Bell has given its customers up to November 16 to opt out of the program.
Bell may be acting within the law but its data collection campaign is not ethically sound, according to Philippe Viel, head of communications for Union des consommateurs (Consumers union) a Montreal-based consumer protection group.
“The only option to opt out offered is to not receive relevant ads,” he said in an interview with the national broadcast station CBC. “They’re going to collect the data anyway.”
He also said this type of monitoring is not currently done by other carriers and it sets a dangerous precedent. The government needs to look into the ethics of such a program immediately, he added.

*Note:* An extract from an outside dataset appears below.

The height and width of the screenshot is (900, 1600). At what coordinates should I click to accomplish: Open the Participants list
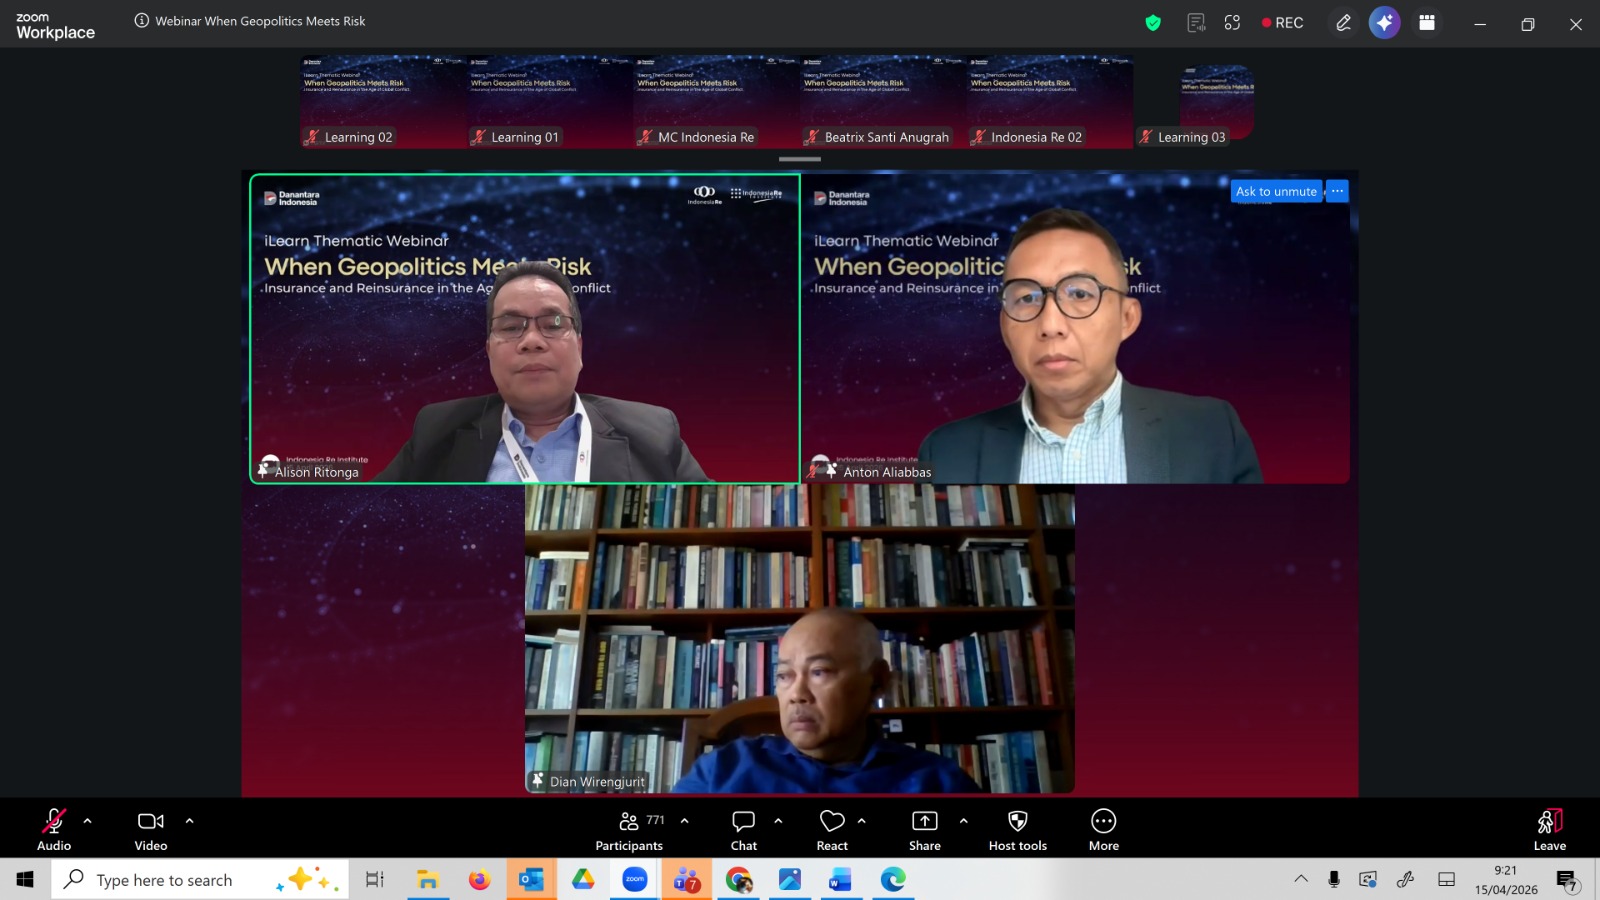coord(629,830)
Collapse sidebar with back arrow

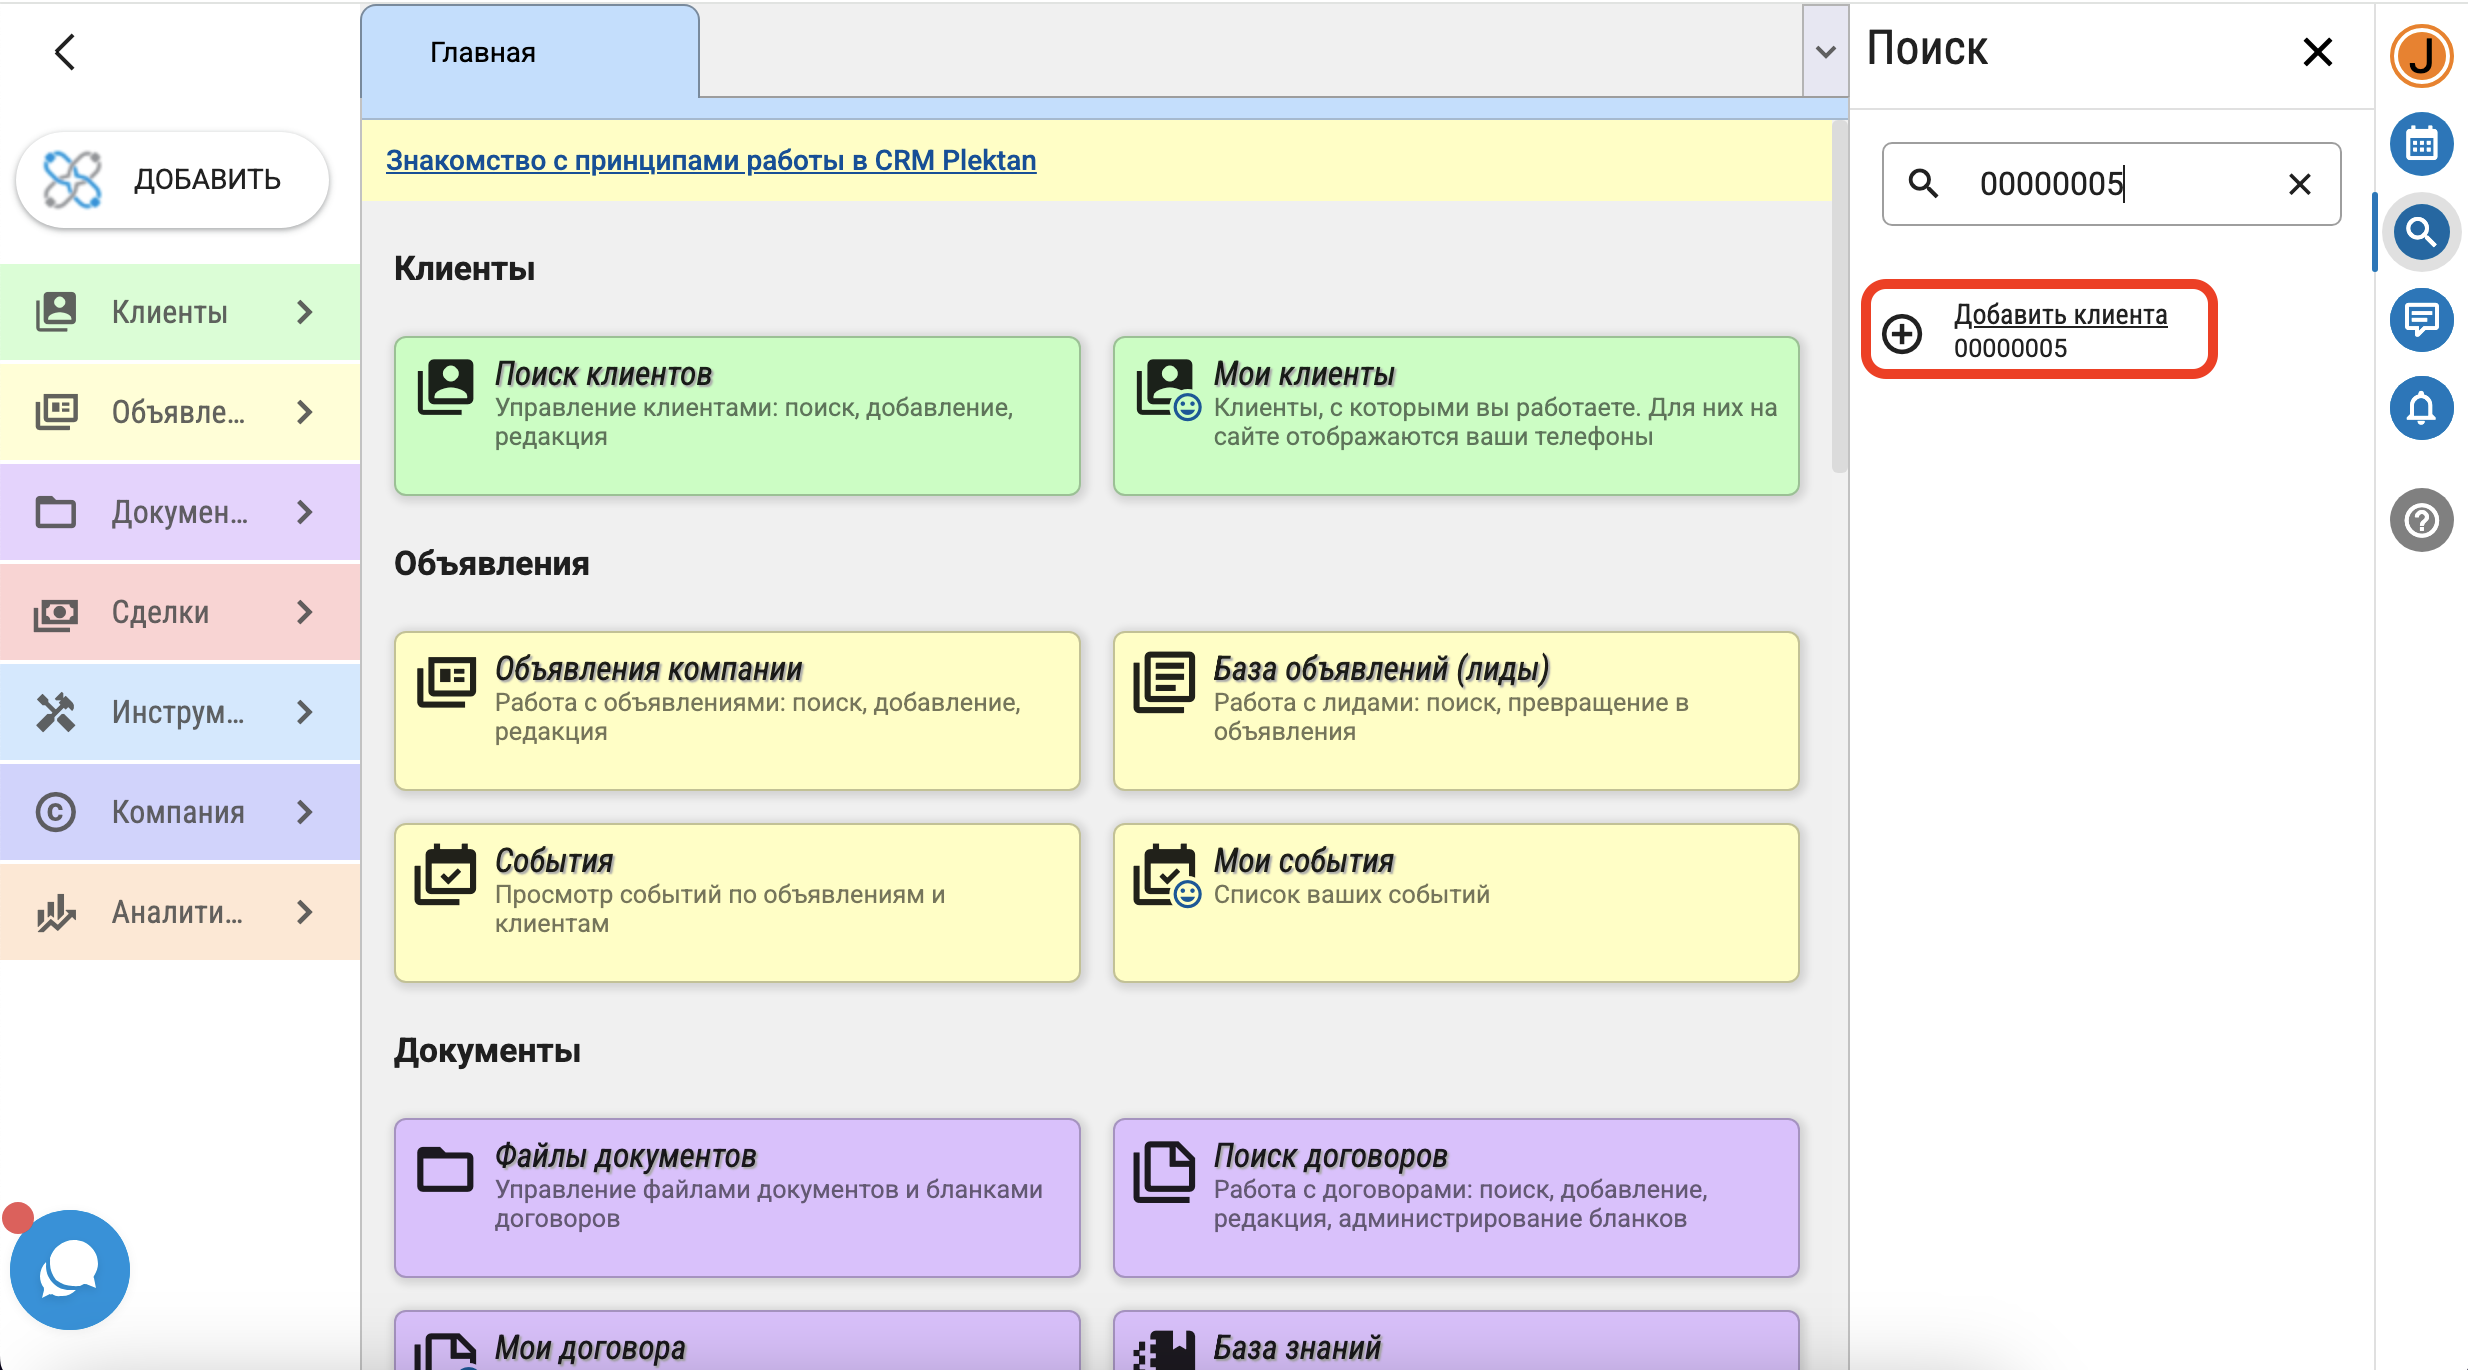pyautogui.click(x=65, y=52)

Michael Geist, University of Ottawa e-commerce law professor and technology law expert called the program a “personal data grab.” He said Bell will also begin to use account data such as which products customers use, device types, payment patterns, language preferences, gender and age.
“The scope of Bell’s intended personal data usage is remarkable,” he said in his recent blog. “Given that many of its customers will have bundled Internet, wireless and television services, the company will be tracking everything: which Web sites they visit, what search terms they enter, what television shows they watch, what applications they use and what phone calls they make.”
He said all this data will be correlated with the user’s location, age, gender and more.
According to Geist, Bell intends to use the data in two ways:
- For targeted advertising using detailed consumer profiles
- Aggregate the data to sell to other businesses and marketing companies
In a statement to the CBC, Bell said it was giving customers an option.
“What’s new is that we’re giving Bell customers the option to receive Internet advertising that is relevant to them rather than the random online advertising they’re receiving now,” Bell said.
The number of ads that customers see “won’t increase and they can opt-out anytime”.
Geist, however believe that Bell is forcing customers that don’t like the program to opt-out and “making the default that that everybody gets monitored and tracked.”
“For law enforcement, Bell is effectively offering one of the most detailed profiling services in Canada, which the company can disclose without a court order as part of an investigation under Canadian privacy law,” Geist said.